Oxendine was drafted into the Army after high school in 1944 and assigned to the 82nd Airborne Division in Europe.
‘The world can’t forget’
On May 2, 1945, on its way to Berlin, his unit came upon a fenced camp near Ludwigslust, Germany. No one was prepared for what they found there.
“It’s amazing how people look alike once they lose flesh on their skulls and bodies,” Oxendine told the Observer in an interview. “They had on this pajama-looking clothing with stripes. I thought maybe it was an insane asylum, but then I saw the dead bodies. …
“Then one of the boys said, ‘I think these are Jews.’ Growing up in Pembroke, the only Jews I knew were the Weinsteins in Lumberton; my family traded with them.
“I didn’t know there was such hatred and resentment toward Jews.”
At its height, the Wobbelin concentration camp held 5,000 captives. Oxendine found bodies stacked up in a barracks, left behind by the fleeing Germans. An Army general ordered the people of Ludwigslust to come to the camp to view the carnage, then made them bury hundreds of the bodies in the town square.
“He made sure nobody would forget,” said Oxendine. “Long after we are gone, the world can’t forget that this took place.”

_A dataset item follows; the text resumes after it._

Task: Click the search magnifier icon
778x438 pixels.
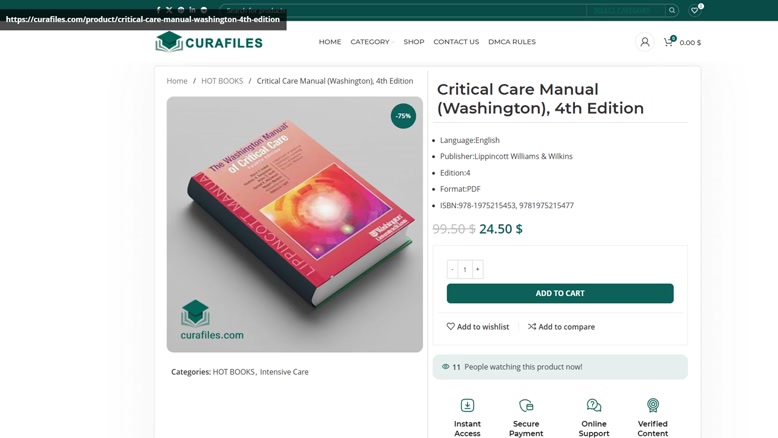Action: pyautogui.click(x=672, y=10)
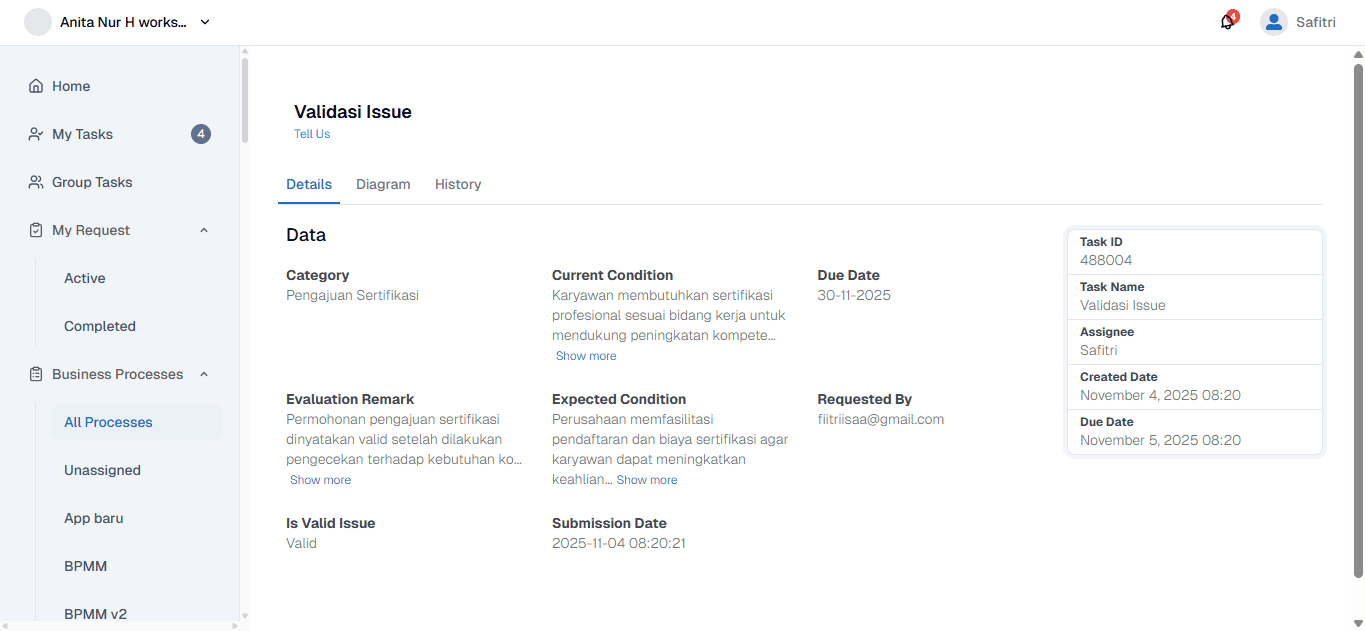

Captured German soldiers, the townspeople and Oxendine’s unit were ordered to attend a memorial service. Oxendine’s chaplain delivered the eulogy, and he directed it to the townspeople, who denied they knew what went on in the camp:
“Within four miles of your comfortable homes, 4,000 men were forced to live like animals, deprived even of the food you would give to your dogs. In three weeks 1,000 of these men were starved to death; 800 of them were buried in pits in the nearby woods,” he said.
“These 200 who lie before us in these graves were found piled four and five feet high in one building and lying with the sick and dying in other buildings.”
For the last three decades, Oxendine had joined with his friend Henry Hirschmann, a Holocaust survivor from Charlotte, to lecture to thousands in high schools, civic groups, museums and churches about the Holocaust.
Oxendine continued to attend reunions of the 82nd Airborne, which at one time attracted hundreds. Their last one was in 2010, when Oxendine was one of only 11 healthy enough to still make it.
Oxendine was an Eagle Scout at age 16, a charter member of Providence Baptist Church and served on the board of trustees for his alma mater, Pembroke State University.
A service will be held at 11 a.m. Tuesday at Providence Baptist Church.
‘No 18-year-old should ever see a sight like that’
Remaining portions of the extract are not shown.